Landscape firms and farms feel the blues

The dry spell is bringing some trees into bloom in Singapore – including this one along Orchard Road at the junction of Handy Road. There is “unusually heavy” flowering among yellow flame trees in Singapore, said Nature Society president Shawn Lum.

SINGAPORE - As a rare spell of dry weather here persists, grass has turned brown and farmers and landscapers are feeling the blues.

Farmers are turning to tap water as their reservoirs run out quickly, but this also means higher utility costs.

"There is no rain water to replenish our reservoirs, they are almost dry," said Mr Alan Toh, 50, director of Yili Vegetation & Trading in Kranji. "We need to mix tap water with existing reservoir water to water our plants."

His vegetables - including caixin and xiao bai cai - need to be watered more often to ensure they survive. But this has raised his utilities costs by about 40 per cent in the last month.

"We have to cut back production," said Mr Toh, whose farm can produce up to nine tonnes of vegetables a month. "If this continues, how will farmers survive?"

Nearby plot Farm 85 is in the same bind. "None of us wants to use tap water - it's expensive. But in this case, we have no choice," said owner Tan Koon Hua, 45.

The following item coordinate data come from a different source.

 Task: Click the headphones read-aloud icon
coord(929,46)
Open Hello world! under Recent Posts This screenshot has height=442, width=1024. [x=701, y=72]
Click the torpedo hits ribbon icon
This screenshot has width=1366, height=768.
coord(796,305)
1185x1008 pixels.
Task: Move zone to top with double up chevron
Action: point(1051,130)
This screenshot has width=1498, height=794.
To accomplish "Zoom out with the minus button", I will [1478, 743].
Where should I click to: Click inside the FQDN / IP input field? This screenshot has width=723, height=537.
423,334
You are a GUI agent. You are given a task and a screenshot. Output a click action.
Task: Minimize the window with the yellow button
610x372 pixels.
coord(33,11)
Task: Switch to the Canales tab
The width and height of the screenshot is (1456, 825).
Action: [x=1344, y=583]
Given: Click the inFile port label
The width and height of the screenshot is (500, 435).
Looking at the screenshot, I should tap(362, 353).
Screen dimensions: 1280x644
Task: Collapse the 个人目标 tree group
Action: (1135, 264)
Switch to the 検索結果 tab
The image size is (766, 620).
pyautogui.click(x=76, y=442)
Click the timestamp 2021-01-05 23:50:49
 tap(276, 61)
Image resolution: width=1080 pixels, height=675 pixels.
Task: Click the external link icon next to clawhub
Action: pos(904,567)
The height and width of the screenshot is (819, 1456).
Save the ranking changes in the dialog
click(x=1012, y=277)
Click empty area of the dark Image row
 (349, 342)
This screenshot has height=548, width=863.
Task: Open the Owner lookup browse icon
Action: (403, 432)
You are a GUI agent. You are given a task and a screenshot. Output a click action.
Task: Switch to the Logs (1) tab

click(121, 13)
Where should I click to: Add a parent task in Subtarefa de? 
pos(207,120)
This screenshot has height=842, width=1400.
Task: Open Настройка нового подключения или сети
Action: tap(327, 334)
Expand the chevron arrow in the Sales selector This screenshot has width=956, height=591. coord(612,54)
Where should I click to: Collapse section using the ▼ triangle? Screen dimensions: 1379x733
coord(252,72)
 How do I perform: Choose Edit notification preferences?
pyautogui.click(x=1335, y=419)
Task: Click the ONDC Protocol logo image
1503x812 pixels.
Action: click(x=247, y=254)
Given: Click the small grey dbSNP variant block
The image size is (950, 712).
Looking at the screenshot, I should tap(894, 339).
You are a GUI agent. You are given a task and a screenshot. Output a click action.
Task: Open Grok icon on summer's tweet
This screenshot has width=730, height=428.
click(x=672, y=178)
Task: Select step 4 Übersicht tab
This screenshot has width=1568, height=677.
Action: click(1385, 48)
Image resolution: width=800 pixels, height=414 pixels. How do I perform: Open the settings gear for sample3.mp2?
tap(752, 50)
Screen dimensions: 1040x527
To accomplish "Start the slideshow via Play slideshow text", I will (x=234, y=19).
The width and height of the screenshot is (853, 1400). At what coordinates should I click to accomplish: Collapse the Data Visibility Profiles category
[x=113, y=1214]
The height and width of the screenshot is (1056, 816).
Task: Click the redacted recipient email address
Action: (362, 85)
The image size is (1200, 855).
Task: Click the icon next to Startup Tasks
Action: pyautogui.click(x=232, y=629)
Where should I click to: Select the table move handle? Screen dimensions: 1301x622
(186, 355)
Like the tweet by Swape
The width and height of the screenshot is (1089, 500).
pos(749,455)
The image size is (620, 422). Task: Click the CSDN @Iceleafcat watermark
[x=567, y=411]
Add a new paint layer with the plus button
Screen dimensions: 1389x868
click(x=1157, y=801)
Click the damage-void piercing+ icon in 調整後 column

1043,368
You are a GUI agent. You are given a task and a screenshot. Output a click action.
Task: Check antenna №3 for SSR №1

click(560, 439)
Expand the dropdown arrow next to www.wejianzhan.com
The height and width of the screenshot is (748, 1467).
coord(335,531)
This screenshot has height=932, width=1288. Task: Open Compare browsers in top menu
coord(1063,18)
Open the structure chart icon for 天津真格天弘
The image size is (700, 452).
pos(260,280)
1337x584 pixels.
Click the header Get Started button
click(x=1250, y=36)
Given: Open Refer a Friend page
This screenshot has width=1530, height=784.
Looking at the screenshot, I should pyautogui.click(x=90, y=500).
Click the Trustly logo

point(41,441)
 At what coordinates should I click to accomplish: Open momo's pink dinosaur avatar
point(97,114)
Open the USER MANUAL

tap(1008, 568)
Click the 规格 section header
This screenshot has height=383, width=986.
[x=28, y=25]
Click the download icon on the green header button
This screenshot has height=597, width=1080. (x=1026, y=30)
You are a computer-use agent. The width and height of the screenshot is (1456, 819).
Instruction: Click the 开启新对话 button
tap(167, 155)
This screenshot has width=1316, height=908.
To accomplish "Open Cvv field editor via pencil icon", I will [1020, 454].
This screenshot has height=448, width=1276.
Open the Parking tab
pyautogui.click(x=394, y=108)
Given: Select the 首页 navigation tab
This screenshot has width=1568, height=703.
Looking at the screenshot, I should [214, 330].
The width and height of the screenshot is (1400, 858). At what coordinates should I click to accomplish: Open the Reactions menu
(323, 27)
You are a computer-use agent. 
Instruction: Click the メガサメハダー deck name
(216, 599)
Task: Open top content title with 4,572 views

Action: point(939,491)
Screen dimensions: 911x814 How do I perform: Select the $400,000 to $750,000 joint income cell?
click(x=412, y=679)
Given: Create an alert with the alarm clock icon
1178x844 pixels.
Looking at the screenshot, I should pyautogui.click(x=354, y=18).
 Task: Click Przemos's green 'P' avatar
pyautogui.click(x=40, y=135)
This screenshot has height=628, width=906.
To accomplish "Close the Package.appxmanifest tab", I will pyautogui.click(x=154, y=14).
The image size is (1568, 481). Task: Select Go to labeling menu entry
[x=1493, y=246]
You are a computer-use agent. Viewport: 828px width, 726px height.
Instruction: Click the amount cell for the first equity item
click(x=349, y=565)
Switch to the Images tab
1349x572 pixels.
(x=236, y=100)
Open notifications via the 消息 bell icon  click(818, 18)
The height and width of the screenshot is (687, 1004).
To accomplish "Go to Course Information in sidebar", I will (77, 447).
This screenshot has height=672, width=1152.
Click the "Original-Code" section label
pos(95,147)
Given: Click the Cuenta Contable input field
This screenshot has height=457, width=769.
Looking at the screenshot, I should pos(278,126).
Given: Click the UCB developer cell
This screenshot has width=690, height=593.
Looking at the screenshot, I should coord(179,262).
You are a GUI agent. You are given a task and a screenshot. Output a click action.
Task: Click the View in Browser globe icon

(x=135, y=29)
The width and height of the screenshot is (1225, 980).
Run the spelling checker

The water situation is so dire that farmers from the Kranji Countryside Association (KCA) met PUB representatives yesterday to ask for help.

The national water agency offered them non-potable water, or untreated water, at 25 cents per cubic m, excluding transportation. While this is much cheaper than potable water, farmers said this did not help.

"We thank PUB for their generosity, but when you add in trucking costs for the water, the solution is just not feasible," said Mrs Ivy Singh-Lim, chairman of the KCA, which represents nearly 40 farms in the Lim Chu Kang area.

She hopes PUB can waive fees such as the water conservation tax instead for the time being.

Landscaping businesses too are feeling the heat.

At Island Landscape & Nursery, workers have been scrambling to water the plants in condominiums and private gardens where it has projects. It sees operating costs rising by about 20 per cent but will "do its best to cope", said senior manager of production Bipin Krishna.

The dry weather may mean withering bottom lines for some, but a few bright spots remain.

"My mango tree, frangipani and bougainvillea are flowering like crazy. They like dry heat," said Mrs Singh-Lim.

The weather has also led to "unusually heavy" flowering among yellow flame trees in Singapore, said Nature Society president Shawn Lum.

Chairman of the Landscape Industry Association (Singapore) John Tan hopes landscape firms will share water resources.

"The Met service says the dry weather would persist into the first half of March. We are praying for a miracle," he said.